Records from a data collection:
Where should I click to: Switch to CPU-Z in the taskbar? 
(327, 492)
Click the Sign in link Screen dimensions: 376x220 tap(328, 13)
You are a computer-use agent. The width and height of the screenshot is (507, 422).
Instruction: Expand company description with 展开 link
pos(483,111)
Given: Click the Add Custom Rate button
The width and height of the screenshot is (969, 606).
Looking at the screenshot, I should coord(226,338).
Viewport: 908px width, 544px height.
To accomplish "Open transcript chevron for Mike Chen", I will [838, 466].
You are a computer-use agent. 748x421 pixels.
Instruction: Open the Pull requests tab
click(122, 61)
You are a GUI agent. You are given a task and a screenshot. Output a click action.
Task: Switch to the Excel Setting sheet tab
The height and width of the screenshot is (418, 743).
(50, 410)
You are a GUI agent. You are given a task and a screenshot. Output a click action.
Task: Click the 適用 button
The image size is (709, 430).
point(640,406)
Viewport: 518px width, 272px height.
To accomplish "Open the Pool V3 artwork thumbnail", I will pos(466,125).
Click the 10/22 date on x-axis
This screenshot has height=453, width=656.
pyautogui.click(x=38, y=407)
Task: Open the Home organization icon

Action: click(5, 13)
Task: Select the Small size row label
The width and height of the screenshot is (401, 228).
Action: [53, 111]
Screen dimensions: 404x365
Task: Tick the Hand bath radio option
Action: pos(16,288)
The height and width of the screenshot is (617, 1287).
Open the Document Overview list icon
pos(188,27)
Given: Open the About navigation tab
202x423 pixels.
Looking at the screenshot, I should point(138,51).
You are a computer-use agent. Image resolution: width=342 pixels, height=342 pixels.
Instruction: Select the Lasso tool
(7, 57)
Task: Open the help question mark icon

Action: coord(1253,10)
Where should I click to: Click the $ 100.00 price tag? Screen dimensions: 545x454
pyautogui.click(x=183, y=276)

-- Work item --
The lines needed are the ones from the first line of the entries through the line that contains "Given: Click the Add Custom Rate button", given again without any change.

-- Response for this exercise --
Where should I click to: Switch to CPU-Z in the taskbar? 
(327, 492)
Click the Sign in link Screen dimensions: 376x220 tap(328, 13)
You are a computer-use agent. The width and height of the screenshot is (507, 422).
Instruction: Expand company description with 展开 link
pos(483,111)
Given: Click the Add Custom Rate button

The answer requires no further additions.